Segundo o coordenador do Cimi-MS, a maioria dos indígenas feridos não quis procurar ajuda médica
O confronto que tomou repercusão nacional entre indígenas e policiais militares em Amambai na última sexta-feira (24}), na Fazenda Borda da Mata, deixou pelo menos 30 feridos, sendo a maioria por munição letal. Vito Fernandes, 42 anos, foi morto a tiros e outros sete indígenas foram levados para o hospital da cidade.
No local, foi montado um corpo da brigada popular, composto por médicos do MST (Movimento dos Trabalhadores Rurais Sem Terra) e de médicos populares, que foram para a área do conflito para atender a comunidade.

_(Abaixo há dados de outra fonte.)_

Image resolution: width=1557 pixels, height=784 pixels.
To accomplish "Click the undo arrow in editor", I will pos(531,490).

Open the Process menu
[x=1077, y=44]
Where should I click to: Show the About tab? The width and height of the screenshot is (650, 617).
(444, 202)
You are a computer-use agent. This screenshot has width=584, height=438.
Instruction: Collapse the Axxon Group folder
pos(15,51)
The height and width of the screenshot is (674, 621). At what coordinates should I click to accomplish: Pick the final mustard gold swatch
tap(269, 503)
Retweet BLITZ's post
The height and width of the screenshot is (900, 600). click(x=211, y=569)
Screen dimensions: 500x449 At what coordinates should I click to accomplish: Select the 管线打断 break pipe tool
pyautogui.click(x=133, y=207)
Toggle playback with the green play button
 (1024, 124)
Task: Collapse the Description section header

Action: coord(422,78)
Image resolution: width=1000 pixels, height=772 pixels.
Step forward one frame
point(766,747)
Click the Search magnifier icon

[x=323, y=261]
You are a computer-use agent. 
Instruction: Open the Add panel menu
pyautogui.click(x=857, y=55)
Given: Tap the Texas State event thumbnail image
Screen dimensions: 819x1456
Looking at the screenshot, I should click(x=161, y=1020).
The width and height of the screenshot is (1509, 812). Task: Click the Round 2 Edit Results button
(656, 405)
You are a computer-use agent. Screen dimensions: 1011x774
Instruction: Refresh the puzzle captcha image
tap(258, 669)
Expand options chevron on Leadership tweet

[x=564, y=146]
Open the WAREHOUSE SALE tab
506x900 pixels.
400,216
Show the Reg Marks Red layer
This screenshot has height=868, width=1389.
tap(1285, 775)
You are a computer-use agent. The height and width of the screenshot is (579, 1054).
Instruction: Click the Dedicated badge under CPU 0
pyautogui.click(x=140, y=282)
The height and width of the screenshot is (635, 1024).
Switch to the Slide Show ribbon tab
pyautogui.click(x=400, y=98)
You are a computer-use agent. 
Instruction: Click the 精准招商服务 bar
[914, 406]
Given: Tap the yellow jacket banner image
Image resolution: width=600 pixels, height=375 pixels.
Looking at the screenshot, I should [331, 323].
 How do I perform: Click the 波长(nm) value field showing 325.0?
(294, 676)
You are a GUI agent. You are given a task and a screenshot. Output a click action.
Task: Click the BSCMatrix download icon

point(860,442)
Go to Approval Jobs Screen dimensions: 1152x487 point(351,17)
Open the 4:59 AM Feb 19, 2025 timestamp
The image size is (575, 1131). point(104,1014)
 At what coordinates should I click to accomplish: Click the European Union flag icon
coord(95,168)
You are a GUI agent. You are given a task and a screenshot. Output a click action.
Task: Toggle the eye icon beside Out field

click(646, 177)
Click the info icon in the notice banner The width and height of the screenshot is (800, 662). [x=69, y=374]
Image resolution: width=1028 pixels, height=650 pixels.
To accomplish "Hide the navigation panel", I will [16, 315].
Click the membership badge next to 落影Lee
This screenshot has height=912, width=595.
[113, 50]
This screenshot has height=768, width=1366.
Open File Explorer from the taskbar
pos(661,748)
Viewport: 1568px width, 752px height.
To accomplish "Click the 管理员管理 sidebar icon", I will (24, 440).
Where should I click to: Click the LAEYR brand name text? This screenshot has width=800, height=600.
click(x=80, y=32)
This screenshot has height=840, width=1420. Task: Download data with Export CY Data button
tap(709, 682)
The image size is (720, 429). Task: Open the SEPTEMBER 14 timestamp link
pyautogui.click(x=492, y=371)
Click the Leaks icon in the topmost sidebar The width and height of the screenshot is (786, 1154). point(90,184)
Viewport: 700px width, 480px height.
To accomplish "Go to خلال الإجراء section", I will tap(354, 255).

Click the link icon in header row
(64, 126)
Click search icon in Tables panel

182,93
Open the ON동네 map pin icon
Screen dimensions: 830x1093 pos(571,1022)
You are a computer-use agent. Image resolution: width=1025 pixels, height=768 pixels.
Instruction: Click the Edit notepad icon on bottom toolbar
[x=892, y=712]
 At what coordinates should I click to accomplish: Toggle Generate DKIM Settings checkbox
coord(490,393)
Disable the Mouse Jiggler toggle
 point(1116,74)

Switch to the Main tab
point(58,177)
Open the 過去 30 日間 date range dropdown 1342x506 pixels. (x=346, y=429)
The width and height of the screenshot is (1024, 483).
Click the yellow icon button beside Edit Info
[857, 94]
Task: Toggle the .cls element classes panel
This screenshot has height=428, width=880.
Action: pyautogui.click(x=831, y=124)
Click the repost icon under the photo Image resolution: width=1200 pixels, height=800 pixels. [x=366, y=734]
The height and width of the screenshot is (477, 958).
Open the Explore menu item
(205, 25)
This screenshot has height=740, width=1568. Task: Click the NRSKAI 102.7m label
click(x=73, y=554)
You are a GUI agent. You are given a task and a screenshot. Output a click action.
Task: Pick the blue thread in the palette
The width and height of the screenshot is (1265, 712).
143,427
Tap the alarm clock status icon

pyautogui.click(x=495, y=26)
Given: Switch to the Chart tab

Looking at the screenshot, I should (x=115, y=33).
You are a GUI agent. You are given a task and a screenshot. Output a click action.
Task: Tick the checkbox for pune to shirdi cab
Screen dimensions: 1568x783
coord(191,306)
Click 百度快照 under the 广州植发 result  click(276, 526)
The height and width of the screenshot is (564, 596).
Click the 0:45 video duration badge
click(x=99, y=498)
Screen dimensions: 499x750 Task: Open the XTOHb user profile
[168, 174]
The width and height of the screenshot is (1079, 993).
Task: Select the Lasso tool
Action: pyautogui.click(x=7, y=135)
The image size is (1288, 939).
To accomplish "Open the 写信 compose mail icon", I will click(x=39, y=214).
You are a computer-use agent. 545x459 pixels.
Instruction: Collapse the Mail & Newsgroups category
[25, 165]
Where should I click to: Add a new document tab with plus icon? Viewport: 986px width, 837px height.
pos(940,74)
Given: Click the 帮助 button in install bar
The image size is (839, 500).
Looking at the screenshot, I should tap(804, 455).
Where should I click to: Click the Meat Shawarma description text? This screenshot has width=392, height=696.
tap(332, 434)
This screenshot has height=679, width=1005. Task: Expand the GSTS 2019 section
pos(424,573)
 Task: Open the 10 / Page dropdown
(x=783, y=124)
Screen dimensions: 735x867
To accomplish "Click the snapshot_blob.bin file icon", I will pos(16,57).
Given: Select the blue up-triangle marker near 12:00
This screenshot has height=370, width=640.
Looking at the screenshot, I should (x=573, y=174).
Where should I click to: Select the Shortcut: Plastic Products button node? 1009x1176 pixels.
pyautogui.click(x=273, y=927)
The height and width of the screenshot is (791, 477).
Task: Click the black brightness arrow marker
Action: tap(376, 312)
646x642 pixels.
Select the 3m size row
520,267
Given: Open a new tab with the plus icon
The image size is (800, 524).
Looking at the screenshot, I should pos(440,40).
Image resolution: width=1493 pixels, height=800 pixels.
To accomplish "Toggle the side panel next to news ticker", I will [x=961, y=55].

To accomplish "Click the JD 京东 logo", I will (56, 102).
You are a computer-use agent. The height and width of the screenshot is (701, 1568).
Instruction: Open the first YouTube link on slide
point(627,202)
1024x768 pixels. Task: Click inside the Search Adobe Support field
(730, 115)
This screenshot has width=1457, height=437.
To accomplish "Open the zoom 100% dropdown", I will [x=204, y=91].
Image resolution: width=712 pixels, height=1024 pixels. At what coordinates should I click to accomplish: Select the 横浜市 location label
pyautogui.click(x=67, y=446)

Segundo o coordenador do Cimi-MS (Conselho Indigenista Missionário de Mato Grosso do Sul), Matias Benno Rempel em entrevista ao Campo Grande News, os indígenas acreditavam que mais gente havia morrido durante o confronto com os policiais.
Ainda segundo ele, os indígenas feridos não queriam procurar ajuda médica por medo de serem presos, porque os que foram e receberam alta estavam sendo levados para a delegacia. “São muitos feridos, no mínimo 30, inclusive com munição letal. Eles preferiram ficar no território, onde foram atendidos por essa brigada popular, que foi fundamental”, disse.

A Sejusp (Secretaria de Estado de Justiça e Segurança Pública) realizou uma coletiva de imprensa, onde o secretário estadual de Justiça e Segurança Pública, Antônio Carlos Videira, negou que o Batalhão de Choque da Polícia Militar tenha ido a Amambai para atender ocorrência de invasão em fazenda.
Ele afirmou que a Polícia Militar foi acionada por proprietários rurais devido a tráfico de drogas e furtos numa área que fica perto da aldeia. De acordo com Videira, o Choque foi surpreendido por indígenas e revidou.